Entities are the nodes of your memory graph — the people, projects, companies, tools, and concepts that appear across your conversations. When you mention “Sarah” in a Slack thread, reference “TaskMaster” in a GitHub PR, and discuss “authentication” in Claude Code, CORE recognizes these as entities and connects them.
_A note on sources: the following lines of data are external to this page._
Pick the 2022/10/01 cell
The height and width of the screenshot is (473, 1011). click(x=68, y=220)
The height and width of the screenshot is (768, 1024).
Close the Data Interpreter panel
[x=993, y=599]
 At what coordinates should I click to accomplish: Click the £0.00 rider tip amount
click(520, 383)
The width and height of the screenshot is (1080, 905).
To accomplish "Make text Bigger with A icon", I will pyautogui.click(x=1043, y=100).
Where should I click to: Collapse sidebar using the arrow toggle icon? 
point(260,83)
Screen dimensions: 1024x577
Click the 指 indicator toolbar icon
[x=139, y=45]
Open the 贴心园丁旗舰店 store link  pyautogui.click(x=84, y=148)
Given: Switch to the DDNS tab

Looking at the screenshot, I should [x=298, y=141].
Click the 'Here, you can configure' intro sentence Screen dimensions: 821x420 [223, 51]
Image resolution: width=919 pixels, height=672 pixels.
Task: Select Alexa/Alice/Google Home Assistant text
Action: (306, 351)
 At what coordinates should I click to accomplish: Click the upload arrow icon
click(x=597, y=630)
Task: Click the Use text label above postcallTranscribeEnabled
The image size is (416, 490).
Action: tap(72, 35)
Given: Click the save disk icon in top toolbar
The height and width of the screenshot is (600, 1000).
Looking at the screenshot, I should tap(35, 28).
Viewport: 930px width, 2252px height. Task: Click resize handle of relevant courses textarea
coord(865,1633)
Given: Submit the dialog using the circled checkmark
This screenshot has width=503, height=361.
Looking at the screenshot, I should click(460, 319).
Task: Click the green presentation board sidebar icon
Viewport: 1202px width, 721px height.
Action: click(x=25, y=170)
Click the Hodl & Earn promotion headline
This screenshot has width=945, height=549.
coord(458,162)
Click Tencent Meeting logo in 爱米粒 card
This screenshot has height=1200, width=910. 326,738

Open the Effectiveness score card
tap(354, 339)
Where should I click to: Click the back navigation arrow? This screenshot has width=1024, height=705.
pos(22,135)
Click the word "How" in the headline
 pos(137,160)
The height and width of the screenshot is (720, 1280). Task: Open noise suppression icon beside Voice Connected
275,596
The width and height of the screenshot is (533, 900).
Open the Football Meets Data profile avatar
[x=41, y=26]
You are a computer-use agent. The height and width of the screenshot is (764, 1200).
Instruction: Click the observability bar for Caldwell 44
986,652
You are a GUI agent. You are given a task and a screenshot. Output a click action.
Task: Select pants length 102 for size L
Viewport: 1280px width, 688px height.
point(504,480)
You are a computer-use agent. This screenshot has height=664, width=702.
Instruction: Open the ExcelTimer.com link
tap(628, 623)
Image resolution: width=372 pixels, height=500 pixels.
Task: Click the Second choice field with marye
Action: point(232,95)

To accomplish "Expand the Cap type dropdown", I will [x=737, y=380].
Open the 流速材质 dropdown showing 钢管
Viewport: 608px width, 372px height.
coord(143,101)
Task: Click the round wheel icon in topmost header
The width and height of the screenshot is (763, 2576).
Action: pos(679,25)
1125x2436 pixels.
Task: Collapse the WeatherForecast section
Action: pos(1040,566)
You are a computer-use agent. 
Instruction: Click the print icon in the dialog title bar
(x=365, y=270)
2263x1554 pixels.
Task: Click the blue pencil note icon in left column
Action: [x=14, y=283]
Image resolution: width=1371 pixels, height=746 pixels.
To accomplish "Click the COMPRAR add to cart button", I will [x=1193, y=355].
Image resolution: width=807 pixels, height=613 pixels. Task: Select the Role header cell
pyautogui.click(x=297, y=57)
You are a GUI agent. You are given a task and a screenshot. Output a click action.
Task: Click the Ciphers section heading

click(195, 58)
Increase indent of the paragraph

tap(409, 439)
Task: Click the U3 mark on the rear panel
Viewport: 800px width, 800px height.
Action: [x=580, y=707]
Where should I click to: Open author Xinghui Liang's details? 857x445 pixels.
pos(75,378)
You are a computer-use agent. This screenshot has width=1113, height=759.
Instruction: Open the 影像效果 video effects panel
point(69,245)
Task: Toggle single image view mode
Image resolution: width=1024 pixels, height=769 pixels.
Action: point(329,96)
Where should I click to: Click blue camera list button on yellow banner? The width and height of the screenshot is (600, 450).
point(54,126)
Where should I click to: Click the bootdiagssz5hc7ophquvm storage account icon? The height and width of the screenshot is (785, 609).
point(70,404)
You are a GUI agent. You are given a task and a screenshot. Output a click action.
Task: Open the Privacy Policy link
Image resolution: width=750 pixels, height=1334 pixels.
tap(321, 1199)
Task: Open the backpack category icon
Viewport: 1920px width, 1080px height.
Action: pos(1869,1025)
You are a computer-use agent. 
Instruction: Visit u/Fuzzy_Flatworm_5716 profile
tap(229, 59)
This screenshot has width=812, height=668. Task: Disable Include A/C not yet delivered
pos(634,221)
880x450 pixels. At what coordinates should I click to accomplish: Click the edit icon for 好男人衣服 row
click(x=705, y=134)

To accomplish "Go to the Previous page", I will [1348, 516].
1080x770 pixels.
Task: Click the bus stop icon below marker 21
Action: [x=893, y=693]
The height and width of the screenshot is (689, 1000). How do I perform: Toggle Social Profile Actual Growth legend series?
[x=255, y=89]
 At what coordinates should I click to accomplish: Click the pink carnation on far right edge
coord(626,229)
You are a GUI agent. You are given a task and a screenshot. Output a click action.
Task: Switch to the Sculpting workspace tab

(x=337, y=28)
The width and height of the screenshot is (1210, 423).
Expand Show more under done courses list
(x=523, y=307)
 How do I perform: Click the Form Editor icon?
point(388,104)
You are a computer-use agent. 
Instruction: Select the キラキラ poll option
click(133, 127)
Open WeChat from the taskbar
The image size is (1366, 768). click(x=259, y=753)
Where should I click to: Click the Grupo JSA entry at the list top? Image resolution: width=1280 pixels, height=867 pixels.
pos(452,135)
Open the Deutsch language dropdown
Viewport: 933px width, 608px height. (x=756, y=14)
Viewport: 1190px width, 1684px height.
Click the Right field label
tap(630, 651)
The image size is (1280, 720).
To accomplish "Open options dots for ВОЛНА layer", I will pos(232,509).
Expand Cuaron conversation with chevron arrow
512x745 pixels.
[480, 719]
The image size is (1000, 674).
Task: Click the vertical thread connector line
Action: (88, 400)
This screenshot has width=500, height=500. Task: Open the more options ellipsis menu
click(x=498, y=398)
Every statement in your memory links back to entities. “Sarah works on TaskMaster” connects the Person entity Sarah to the Organization entity TaskMaster through a relationship.

Core Entity Types

TypeDescriptionKey AttributesExample
PersonPeople in your networkemail, role”Sarah (Engineer, sarah@company.com)“
OrganizationCompanies, teams, groupsindustry, size”TaskMaster (Startup, Series A)“
PlacePhysical or virtual locationsaddress”San Francisco Office (123 Main St)“
EventTime-based occurrencesstartTime, endTime”TaskMaster Launch (Q2 2025)“
FileDocuments, code, and mediafileId, source”Wireframes (Figma, Updated Daily)“

Application-Specific Entities

CORE also understands entities from your connected apps:
SourceEntity Types
GitHubRepositories, issues, pull requests, commits
SlackChannels, threads
LinearIssues, projects, teams
GmailContacts, threads

How Entities Are Extracted

When CORE ingests a conversation, it automatically:
  1. Identifies entities — Names, projects, tools, and concepts are recognized from natural language
  2. Resolves duplicates — “Sarah,” “Sarah Chen,” and “@sarah” are linked to the same Person entity
  3. Creates relationships — “Sarah works on TaskMaster” creates a works_on edge between two entities
  4. Updates over time — If Sarah switches teams, CORE marks the old relationship as superseded and creates a new one with temporal metadata
This means searching for “Sarah” doesn’t just find mentions of her name — it surfaces everything connected to her: projects, decisions, conversations, code reviews, and open issues.

How Entities Connect

Entities form the backbone of your memory graph. Each entity can connect to:
  • Other entities via relationships (“Sarah works_on TaskMaster”)
  • Statements that reference them (“Sarah prefers TypeScript” is a statement about the entity Sarah)
  • Episodes where they appear (the Slack thread where Sarah was mentioned)
This structure enables relationship queries — asking “How do I know Sarah?” traverses the entity graph to find all connections: shared projects, conversations, decisions, and interactions.